Work to be completed – Pull out of the data below the stretch of lines bounded by the one containing "Switch to the" and the one containing "Given: Click the red delete condition icon", both bounds included, unchanged.

----------------------------------------

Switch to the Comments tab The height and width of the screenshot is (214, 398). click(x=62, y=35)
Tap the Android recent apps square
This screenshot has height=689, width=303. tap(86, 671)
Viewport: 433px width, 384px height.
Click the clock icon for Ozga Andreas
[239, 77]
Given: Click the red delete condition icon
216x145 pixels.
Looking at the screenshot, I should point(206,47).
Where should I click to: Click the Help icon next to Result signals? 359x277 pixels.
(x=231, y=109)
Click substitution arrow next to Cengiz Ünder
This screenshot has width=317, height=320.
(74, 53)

----------------------------------------

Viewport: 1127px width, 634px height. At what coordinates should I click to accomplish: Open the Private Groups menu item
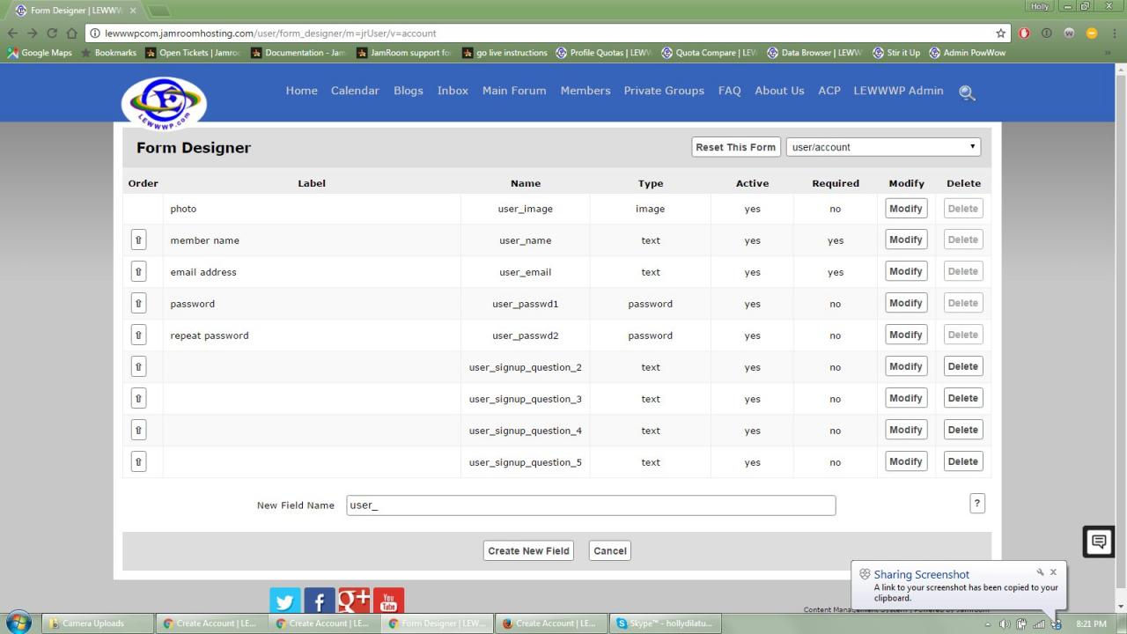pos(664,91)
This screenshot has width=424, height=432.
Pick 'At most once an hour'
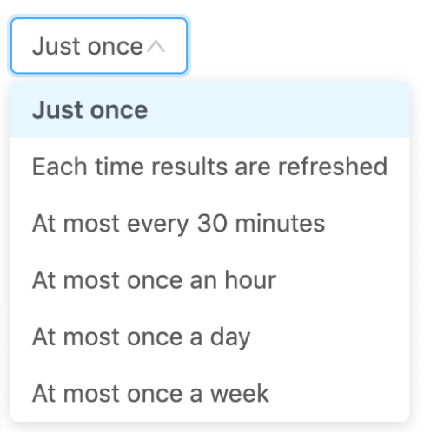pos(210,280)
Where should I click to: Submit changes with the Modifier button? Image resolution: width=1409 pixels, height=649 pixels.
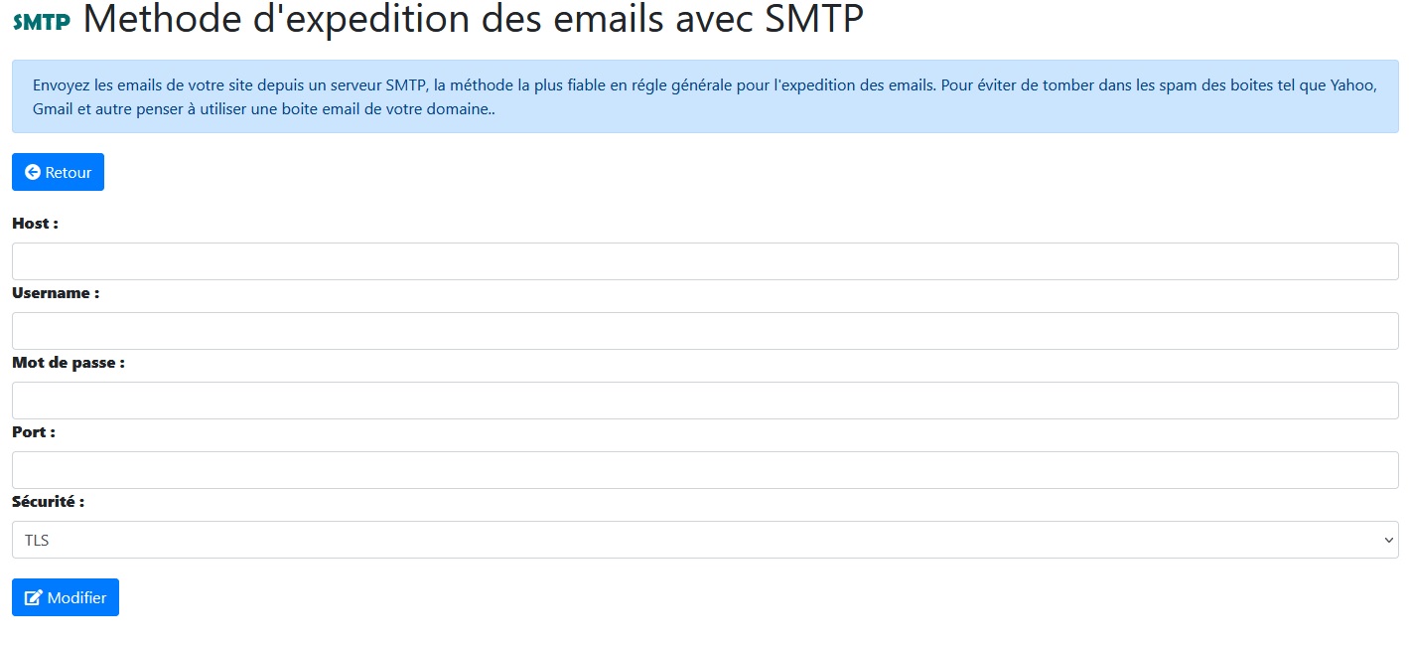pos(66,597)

----------------------------------------

Solution to this exercise –
Switch to the Comments tab The height and width of the screenshot is (214, 398). click(x=62, y=35)
Tap the Android recent apps square
This screenshot has height=689, width=303. tap(86, 671)
Viewport: 433px width, 384px height.
Click the clock icon for Ozga Andreas
[239, 77]
Given: Click the red delete condition icon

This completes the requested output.